Der Instinkt, der ihn sechzig Jahre lang am Leben erhalten hatte, warnte Stone. »Ich will mit Kias sprechen«, sagte er.

»Bedaure«, antwortete der Jared höflich. »Die Einheit Kias ist zur Zeit nicht verfügbar.«

»Weiß Captain Laird, in was ihr sie hineingeschickt habt?« fragte er wütend und wußte im selben Moment, daß er einen Fehler gemacht hatte.

Der Jared musterte ihn aufmerksam.

»Weiß sie es?« wiederholte Stone. Es hatte wenig Sinn, jetzt noch zurückzustecken.

Der Mann lächelte ihn offen an, und in gewisser Weise war dieses sympathische Lächeln schlimmer als jede Drohung. »Wir reden später darüber, Governor Stone«, schlug er vor. »Wir denken, daß der Zeitpunkt gekommen ist, eine andere Frage zu erörtern.«

»Welche Frage?« sagte Stone verwirrt. Unwillkürlich machte er sich bereit, aufzuspringen und den Jared zu überwältigen. Der Jared musterte ihn besorgt, und hinter ihm zeichnete sich im Türrahmen plötzlich ein anderer Umriß ab, eine Silhouette, die eindeutig nichtmenschlich war. Stone ahnte plötzlich, um welche Frage es ging, und er wünschte sich, eine Waffe bei sich zu haben.

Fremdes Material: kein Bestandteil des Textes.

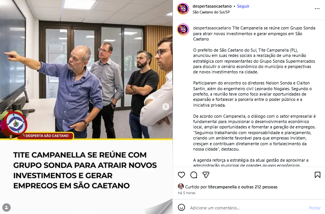Open despertasaocaetano profile picture in header

click(183, 9)
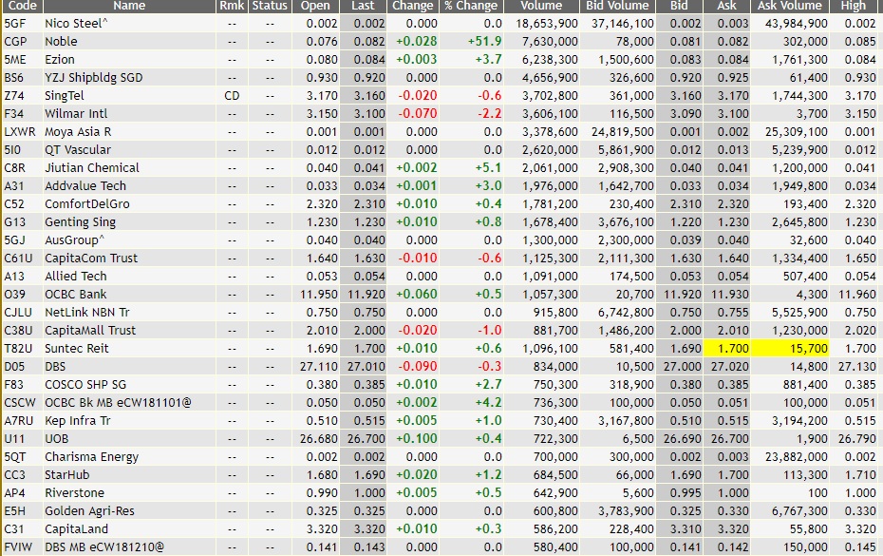
Task: Open the SingTel stock code Z74
Action: pyautogui.click(x=19, y=93)
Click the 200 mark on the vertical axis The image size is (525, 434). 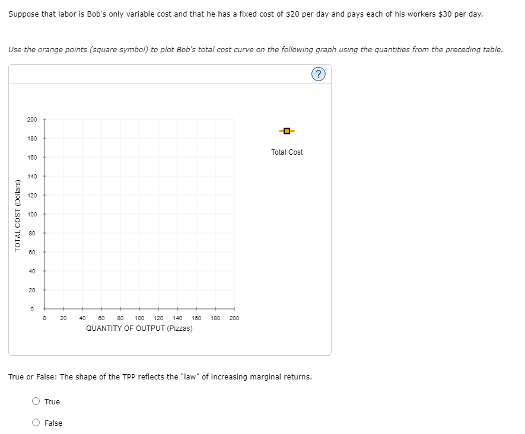31,119
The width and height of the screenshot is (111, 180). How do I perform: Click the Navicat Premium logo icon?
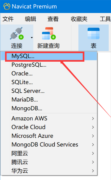(7, 6)
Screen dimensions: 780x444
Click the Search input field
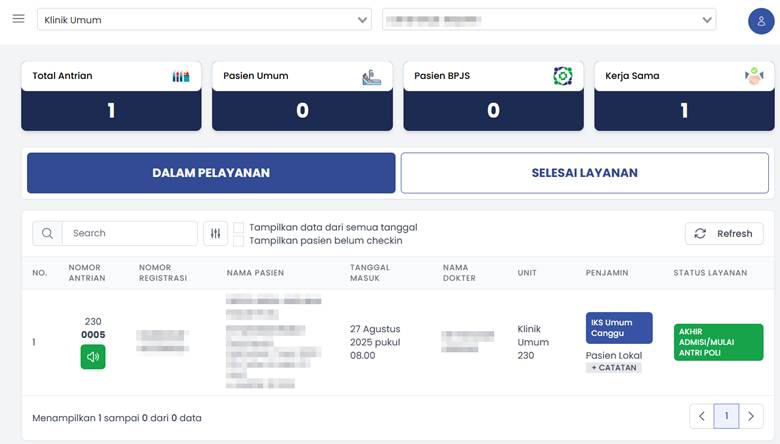pos(129,233)
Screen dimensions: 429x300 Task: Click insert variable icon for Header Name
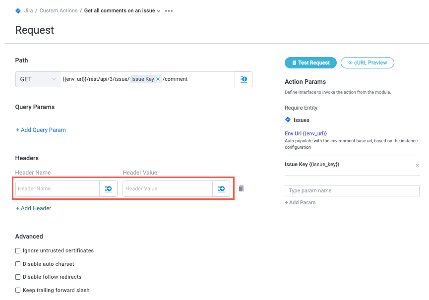[x=108, y=189]
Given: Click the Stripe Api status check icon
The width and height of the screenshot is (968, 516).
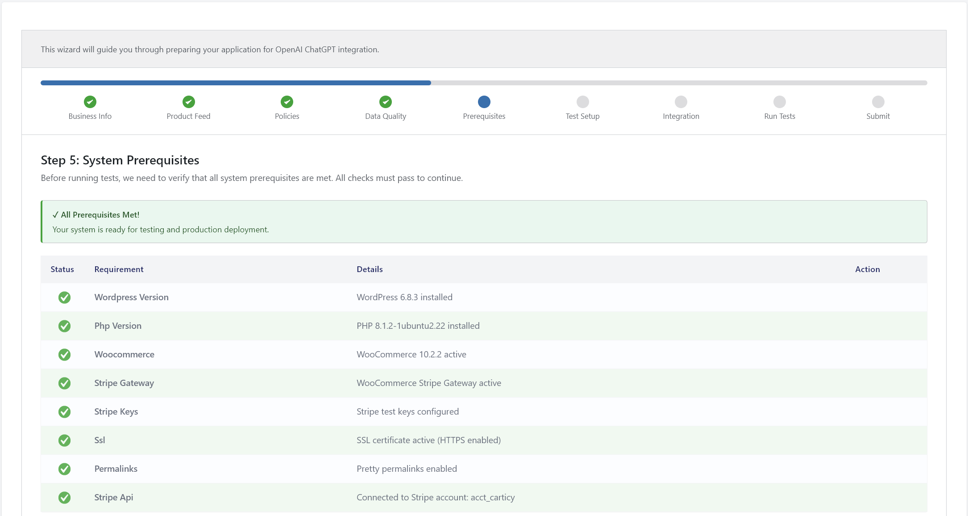Looking at the screenshot, I should 65,498.
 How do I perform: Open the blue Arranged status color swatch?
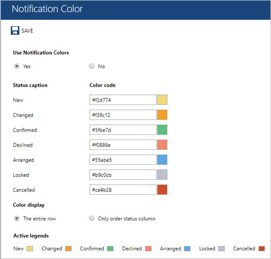162,159
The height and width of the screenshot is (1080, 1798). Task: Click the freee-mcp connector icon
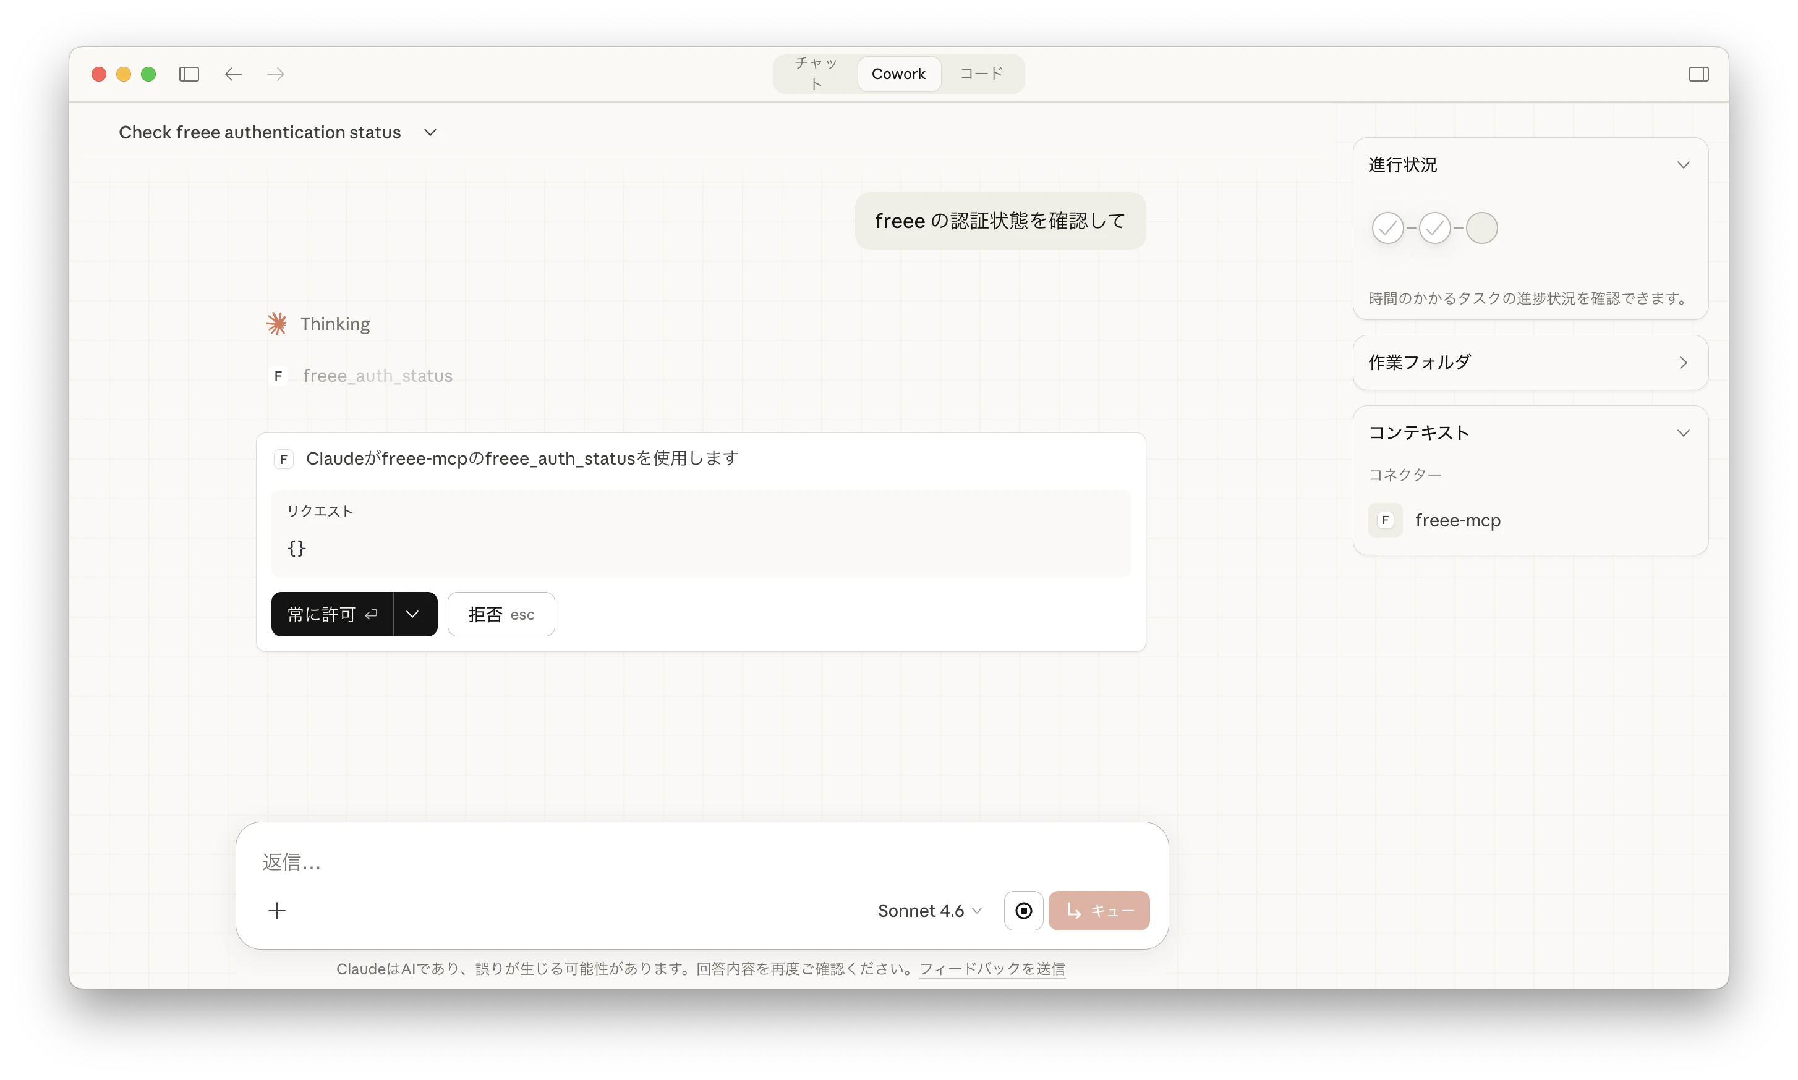pyautogui.click(x=1385, y=520)
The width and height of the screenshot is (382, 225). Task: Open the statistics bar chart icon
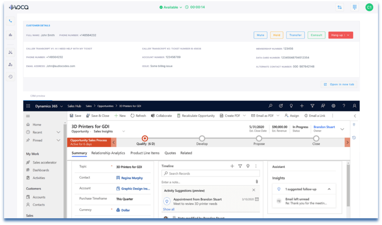click(x=10, y=35)
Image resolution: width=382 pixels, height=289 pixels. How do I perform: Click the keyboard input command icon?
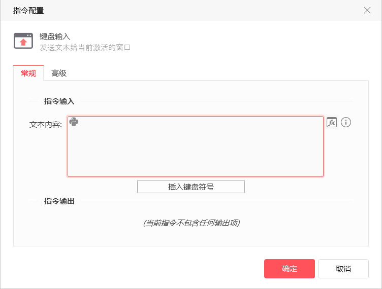click(x=23, y=41)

»Sagen wir, der Zeitpunkt ist gekommen, über Ihre Aufnahme in die Gemeinschaft zu entscheiden«, erklärte der Jared, während sich die Ameise in das Zimmer schob.

»Bin ich an der Entscheidung beteiligt?« fragte Stone zur Ablenkung, während sich seine Gedanken überschlugen.

Der Jared lächelte höflich. »Tatsächlich ist die Entscheidung zu Ihren Gunsten ausgefallen, Governor«, teilte er erfreut mit. »Die Jared sind bereit, Sie in die Arme zu schließen.«

Gewissermaßen in alle vier, dachte Stone verbittert. Unter Räubern gibt es keine Ehre. Der Jared war aufgestanden und ging um den Schreibtisch herum, und die Ameise blockierte den Weg zur Tür. Nach sechzig Jahren waren ihm schließlich doch die Schlupflöcher ausgegangen. Plötzlich fühlte er eine ungeheure Müdigkeit.

»Ihr habt uns erzählt, daß ihr niemanden gegen seinen Willen aufnehmt«, versuchte er es noch einmal. »Ihr habt es versprochen.«

Der Jared blieb stehen, einen halben Meter von ihm entfernt. Einen Moment lang wirkte der Mann verwirrt. Er sah die Ameise an, die reglos auf der anderen Seite des Tisches stand, und dachte nach. Stone empfand gegen seinen Willen so etwas wie Hoffnung.

Plötzlich lächelte der Jared wieder. »Dann haben wir gelogen«, sagte er strahlend.